Les policiers interceptent alors trois automobilistes.
Deux jours plus tard, soit le 16 janvier, le manège se répète. Cette fois, les agents sont garés sur la rue Minicut et interceptent les automobilistes circulant sur le boulevard Louis-H.-Lafontaine en direction sud.
Encore une fois, lors de notre passage, entre 8 h 45 et 9 h 15, trois automobilistes reçoivent un constat d’infraction. Tous relativement à la vitesse.
Les conducteurs sont-ils si délinquants (sur le boulevard Louis-H.-Lafontaine) ou s’agit-il d’un endroit de prédilection pour mener des opérations radars?
« Depuis le début de la nouvelle année, nous sommes très présents dans ce secteur. Une élève du collège Anjou a été frappée il y a quelques semaines à peine (décembre 2013).

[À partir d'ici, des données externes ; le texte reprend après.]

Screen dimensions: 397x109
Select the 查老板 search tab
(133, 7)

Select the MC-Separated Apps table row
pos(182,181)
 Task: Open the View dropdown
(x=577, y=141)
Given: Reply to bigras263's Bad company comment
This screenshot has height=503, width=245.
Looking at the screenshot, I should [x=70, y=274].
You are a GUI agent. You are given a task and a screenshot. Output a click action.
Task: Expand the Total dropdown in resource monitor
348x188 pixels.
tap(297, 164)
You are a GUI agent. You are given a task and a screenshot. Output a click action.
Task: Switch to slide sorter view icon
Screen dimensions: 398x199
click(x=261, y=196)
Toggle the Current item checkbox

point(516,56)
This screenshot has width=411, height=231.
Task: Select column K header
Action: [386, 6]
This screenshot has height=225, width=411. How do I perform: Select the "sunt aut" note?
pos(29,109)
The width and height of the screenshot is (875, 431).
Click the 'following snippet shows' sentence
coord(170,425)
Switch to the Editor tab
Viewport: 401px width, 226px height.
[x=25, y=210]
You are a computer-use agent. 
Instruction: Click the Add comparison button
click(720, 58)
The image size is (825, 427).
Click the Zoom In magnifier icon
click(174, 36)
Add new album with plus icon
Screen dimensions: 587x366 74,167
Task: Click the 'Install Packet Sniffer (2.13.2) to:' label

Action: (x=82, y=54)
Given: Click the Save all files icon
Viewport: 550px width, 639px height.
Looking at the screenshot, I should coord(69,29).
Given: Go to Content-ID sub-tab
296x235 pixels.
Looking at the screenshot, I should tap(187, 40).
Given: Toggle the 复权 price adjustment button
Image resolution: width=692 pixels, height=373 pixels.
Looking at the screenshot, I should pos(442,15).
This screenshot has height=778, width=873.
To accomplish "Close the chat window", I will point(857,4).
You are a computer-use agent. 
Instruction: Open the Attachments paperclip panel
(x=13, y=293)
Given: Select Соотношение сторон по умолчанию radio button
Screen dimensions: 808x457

« Nous interceptons régulièrement des automobilistes qui circulent à plus de 70 km/h et même à 90 km/h, alors que la limite de vitesse est de 50 km/h. Et ce, dans les deux directions, peu importe le flot du trafic », répond Geneviève Brissette, agente de la circulation au poste de quartier 46.
La policière ajoute aussi que les propriétaires des commerces qui ont leur entrée le long du boulevard Louis-H.-Lafontaine se plaignent régulièrement que leurs clients ou employés ne peuvent entrer ou sortir aisément à cause de la vitesse excessive.
Elle avoue ne pas agir par plaisir, mais plutôt parce qu’il y a matière à intervenir. Bon an mal an, il se produit plusieurs accidents ou accrochages sur la partie angevine du boulevard Louis-H.-Lafontaine (voir texte de la une).
Le directeur du collège Anjou, Luc Plante, ne se plaint pas de la présence policière dans le secteur. Bien au contraire.
« J’ai interpellé les services publics de l’arrondissement à plusieurs reprises pour sécuriser les alentours du collège. J’ai notamment demandé une présence accrue des policiers. Je suis content de les voir fréquemment. »
La « liste d’épicerie » du directeur comprend aussi l’installation d’un indicateur de vitesse pour sensibiliser les automobilistes, de même que des lampadaires (Minicut et Renaude-Lapointe).
Des gestes qui amélioreraient grandement la sécurité dans le secteur, croit M. Plante.